A more s.cellstats-like alternative could be a v.in.xyz.grid module,
which culls vector points to a grid ready for v.to.rast. Advantage is
access to advanced stats that s.cellstats has but r.univar does not, and
each point could have full stats as 7-10 attribute columns. This could
even be a -v flag from r.in.xyz. I'd rather the solution be that
r.univar get advanced stats support (median,..) from new library fns &
we could reuse the method in r.in.xyz. Note v.in.ascii memory limit is
much smaller than r.in.xyz (single-pass) memory limit. (~ 1750^2 grid vs
~ 10000^2 grid)


> Your suggestion to go directly from ascii points to raster would get
> around the problems that the current vector support has with large
> data sets 

That is the motivation & idea.


> (otherwise I would have suggested to do v.in.ascii and add this to
> v.to.rast so that attributes can be used instead of z as well).

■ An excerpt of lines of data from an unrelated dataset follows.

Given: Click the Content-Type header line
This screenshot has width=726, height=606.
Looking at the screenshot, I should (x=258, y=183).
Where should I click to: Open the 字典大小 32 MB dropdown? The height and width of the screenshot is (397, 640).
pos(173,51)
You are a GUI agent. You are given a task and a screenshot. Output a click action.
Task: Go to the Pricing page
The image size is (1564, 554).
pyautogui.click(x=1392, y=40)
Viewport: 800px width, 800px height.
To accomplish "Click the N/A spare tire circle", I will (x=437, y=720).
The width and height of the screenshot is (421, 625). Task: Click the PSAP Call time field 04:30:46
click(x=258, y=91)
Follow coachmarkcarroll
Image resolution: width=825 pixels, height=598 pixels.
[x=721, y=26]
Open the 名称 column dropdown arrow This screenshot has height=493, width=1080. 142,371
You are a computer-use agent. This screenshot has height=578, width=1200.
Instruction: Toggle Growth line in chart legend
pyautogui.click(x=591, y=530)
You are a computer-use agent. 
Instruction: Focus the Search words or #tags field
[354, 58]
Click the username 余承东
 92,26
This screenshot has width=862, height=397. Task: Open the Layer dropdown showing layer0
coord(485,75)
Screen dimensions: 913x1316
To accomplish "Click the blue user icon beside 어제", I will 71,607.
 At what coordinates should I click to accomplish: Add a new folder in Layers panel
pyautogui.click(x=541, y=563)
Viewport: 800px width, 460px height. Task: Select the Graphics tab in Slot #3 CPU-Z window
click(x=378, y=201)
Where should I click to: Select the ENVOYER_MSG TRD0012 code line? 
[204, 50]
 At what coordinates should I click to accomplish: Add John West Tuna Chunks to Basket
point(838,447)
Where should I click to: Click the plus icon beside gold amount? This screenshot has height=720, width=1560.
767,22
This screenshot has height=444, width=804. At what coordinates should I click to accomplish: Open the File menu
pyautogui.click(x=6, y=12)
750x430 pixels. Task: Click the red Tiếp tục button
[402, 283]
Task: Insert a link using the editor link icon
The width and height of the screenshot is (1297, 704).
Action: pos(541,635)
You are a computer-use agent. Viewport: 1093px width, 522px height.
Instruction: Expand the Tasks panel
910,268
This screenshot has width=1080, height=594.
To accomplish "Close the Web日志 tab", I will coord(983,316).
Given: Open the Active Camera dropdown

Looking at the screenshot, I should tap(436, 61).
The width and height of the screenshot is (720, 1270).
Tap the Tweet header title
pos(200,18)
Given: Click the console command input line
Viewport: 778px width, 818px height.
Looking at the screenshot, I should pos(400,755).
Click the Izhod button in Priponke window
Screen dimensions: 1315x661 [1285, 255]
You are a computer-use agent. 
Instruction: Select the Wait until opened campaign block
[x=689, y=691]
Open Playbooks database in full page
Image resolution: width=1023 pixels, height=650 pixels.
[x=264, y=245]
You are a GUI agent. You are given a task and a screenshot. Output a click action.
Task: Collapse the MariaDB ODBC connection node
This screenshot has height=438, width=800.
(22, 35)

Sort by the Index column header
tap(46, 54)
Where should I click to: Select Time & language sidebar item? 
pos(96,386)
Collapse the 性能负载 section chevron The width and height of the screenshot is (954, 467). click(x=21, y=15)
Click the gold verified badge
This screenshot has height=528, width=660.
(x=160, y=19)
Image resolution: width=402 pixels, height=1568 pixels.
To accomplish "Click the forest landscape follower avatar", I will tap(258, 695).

I don't dispute the general need, but in practice the only massive point
dataset I can think of with more than x,y,z is sonar signal strength.
If there was a need the r.in.xyz module could have xcolumn= ycolumn=
zcolumn= parameters so 4th+ column could be used as z to make the
raster. Non-numeric + non-categorical attributes for that many input
points will have to be left for the future.